In a best-case situation, the client would find the Web Service implementation closest to it. This provides for good response times. When the closest endpoint fails for whatever reasons, the client could contact UDDI and query for all tModels implementing the Web Service in Washington. The client would continue scaling out this way until it either found a functioning endpoint somewhere on the globe or all endpoints failed.

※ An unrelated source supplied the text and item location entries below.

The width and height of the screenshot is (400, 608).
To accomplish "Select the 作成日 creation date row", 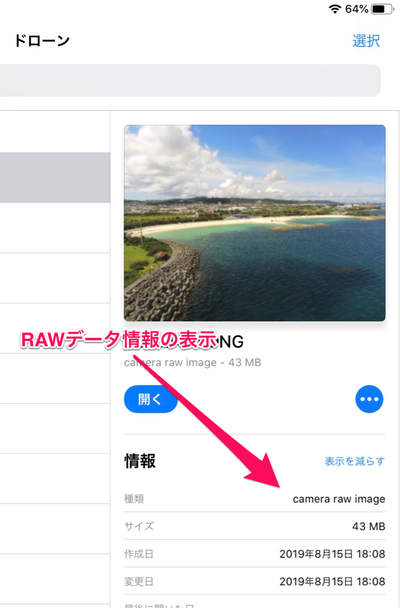I will point(255,554).
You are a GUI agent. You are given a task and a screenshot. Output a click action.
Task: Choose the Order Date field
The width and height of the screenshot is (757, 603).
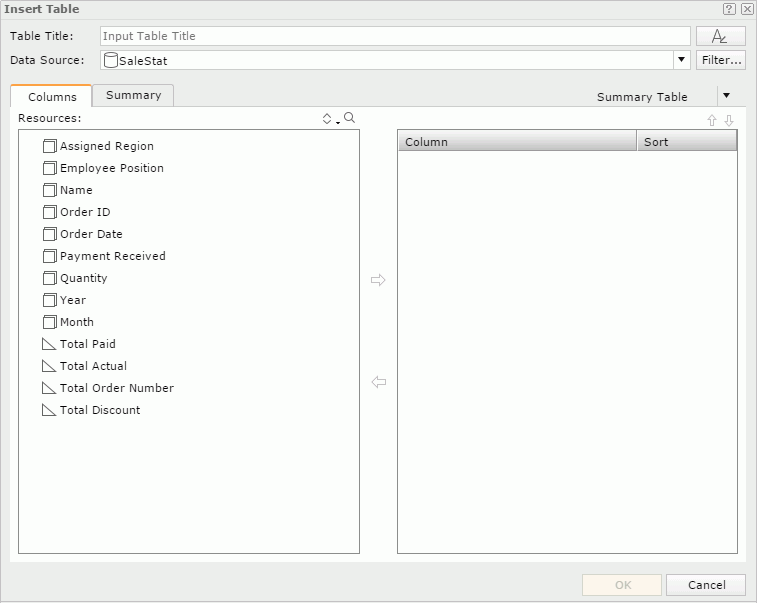point(91,234)
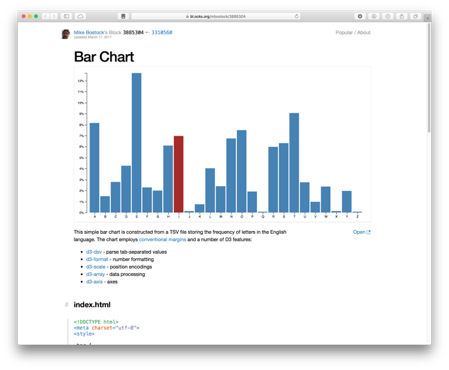Click the page's vertical scrollbar thumb

click(429, 78)
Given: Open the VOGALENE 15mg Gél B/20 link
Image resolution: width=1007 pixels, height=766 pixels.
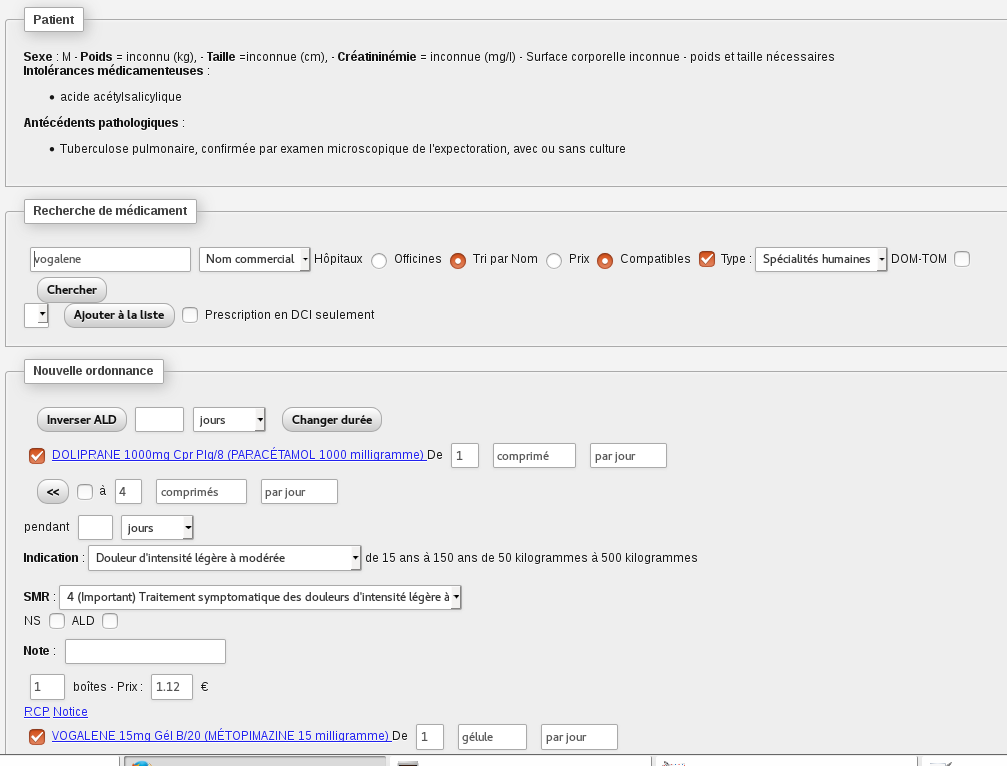Looking at the screenshot, I should coord(221,736).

Multiple deployment locations facilitate availability by giving clients an alternative endpoint if a server or network link fails. If the link from the computer to the Internet is blocked, you are in trouble. However, if that link is functioning, the client should be able to find at least one endpoint that works. Multiple deployment locations also benefit performance by helping the client locate the closest endpoint. The less distance the message has to travel, the faster it will get from one end of the conversation to the other.

Reporting

Yes, reporting is a theme that you should be getting used to by now. Auditing has been discussed in Chapter 5, “Troubleshooting Web Services/Consumers” as a way to make your Web Service easier to debug and secure. Using that audit data, you can also collect information on how available the Web Service has been. This can help you decide how to make the Web Service more responsive.

For example, your test plan may have made sure that you can handle an average of five requests per second (that's 432,000 requests per day!). What do you do when you discover that that you are getting 200,000 requests per day but that 70 percent of the requests come through during a four hour period? That would translate into a rate of 9.7 requests per second—almost double what you tested for. Reporting would tell you one of two things: you did a really good job or that it is time to scale the system up. Reporting can also tell you what parts of the Web Service are the most popular. Optimizing those methods might allow you to service more users with less hardware, decreasing the chances that a user will have problems accessing the Web Service.

Administrator Communication

Again, you want to make sure that your administrators have ways of being notified when the Web Service and its hardware need attention. If the server hardware is monitored by software that can alert a person when something bad happens, you can respond to problems before your customers alert you. Servers can and do fail. By making it possible for administrators to respond in a timely manner, you reduce your downtime. Less downtime translates into better availability.